Os investimentos são destinados, por exemplo, para aquisição de trens do metrô de Buenos Aires, a construção de hidrelétricas, parque solar e até o desenvolvimento de um “sistema de segurança pública” em Jujuy, uma das 23 províncias do país. Somando essas dívidas à outra, contraída via linha de swap cambial, a cifra é estimada de modo conservador por analistas argentinos ouvidos pelo Valor em ao menos US$ 30 bilhões.

“A China criou um sistema de endividamento muito sutil e eficaz, porque também financia projetos em diferentes províncias da Argentina. Esse financiamento acontece por meio de bancos chineses e está mais regulado, mas essa dívida vai se subdividindo e fica muito mais complexa de aferir um montante total”, afirma Felipe Natalini Goyeneche, do Museu da Dívida Externa Argentina, uma instituição sui generis, ligada à Universidade de Buenos Aires, que documenta o drama da dívida, um tema delicado desde a última ditadura militar (1976-83).

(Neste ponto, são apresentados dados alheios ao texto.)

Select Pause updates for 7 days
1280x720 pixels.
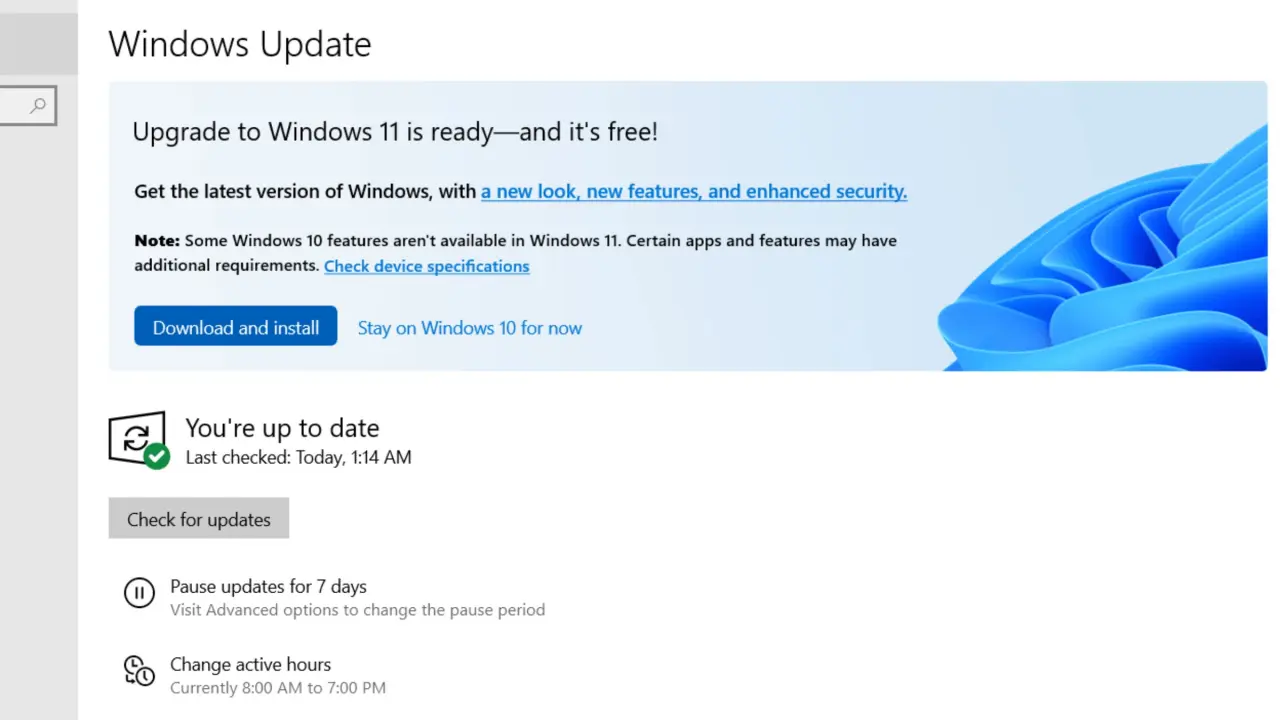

Desde 2013, quando Xi Jinping assumiu a presidência da China, o país reforçou ainda mais o protagonismo como financiador internacional, aportando recursos em especial dentro do megaprojeto da chamada Nova Rota da Seda (“One Belt, One Road”, ou Iniciativa do Cinturão e Rota), na qual a Argentina é signatária (o Brasil, não). A partir de 2024, o país vizinho também será parte do Brics, adesão que teve o apoio do presidente Lula, mas que era do interesse de Pequim.

Os chineses tornaram-se conhecidos pela ajuda a países em desenvolvimento com sérios problemas econômicos, como Laos, Paquistão ou Angola. A Argentina, contudo, oferece um atrativo geopolítico muito superior: é integrante do G20, que reúne as principais economias do mundo, e tem um mercado que oferece recursos naturais escassos na China, como na área de alimentos, petróleo e mineração.

Com a acirrada disputa pela Presidência, o futuro dessa relação também está em jogo.